WHAT IS ASKED: Retype the material starting at the line containing "Viewport: 1167px width, 1036px height." and ending at the line containing "Action: pos(324,41)", reproducing each line exactly.

MATERIAL SHOWN:
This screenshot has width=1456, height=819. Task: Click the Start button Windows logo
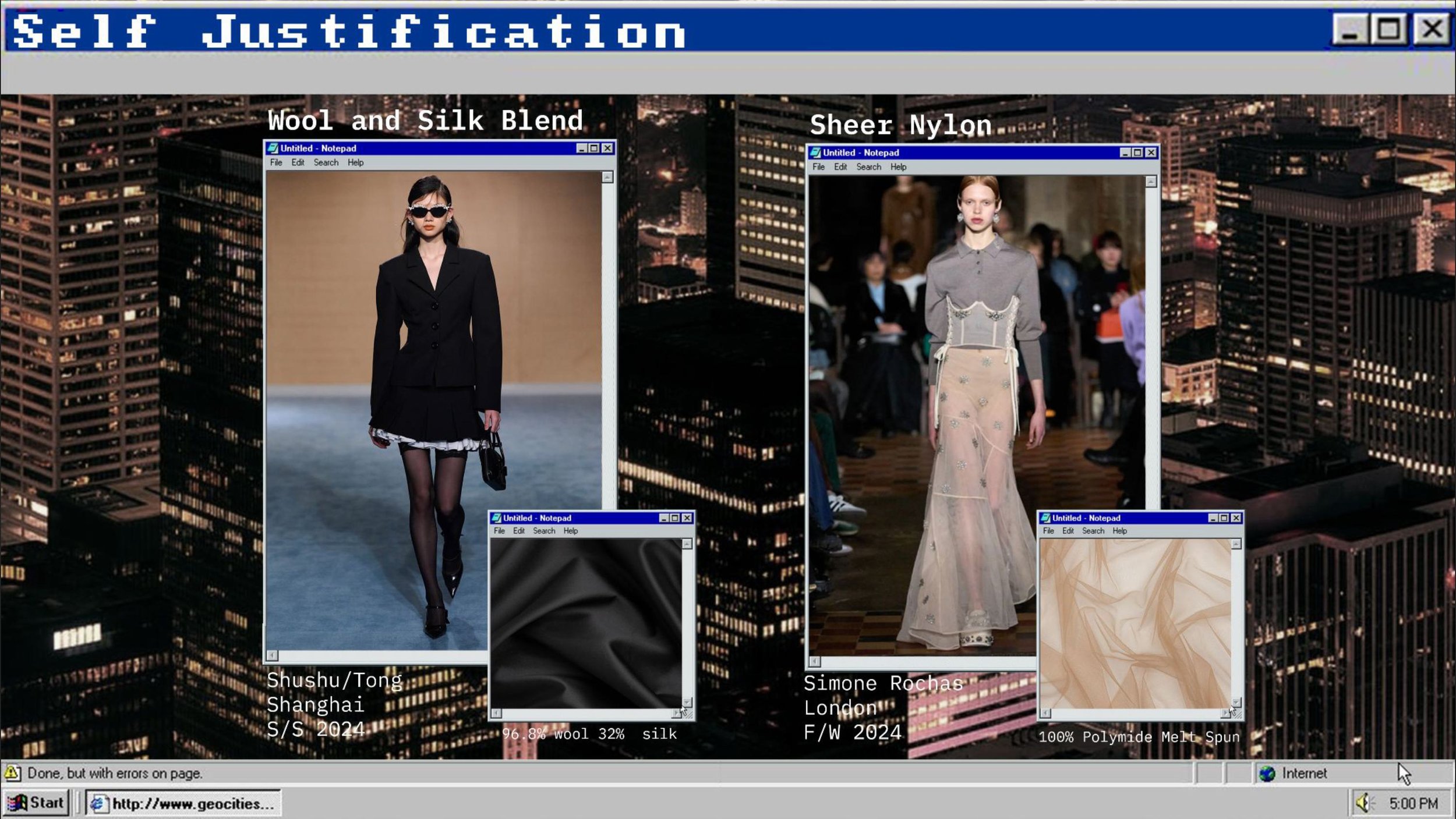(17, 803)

==

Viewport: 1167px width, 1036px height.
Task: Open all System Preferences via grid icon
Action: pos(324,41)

RESULT:
Viewport: 1167px width, 1036px height.
Task: Open all System Preferences via grid icon
Action: pos(324,41)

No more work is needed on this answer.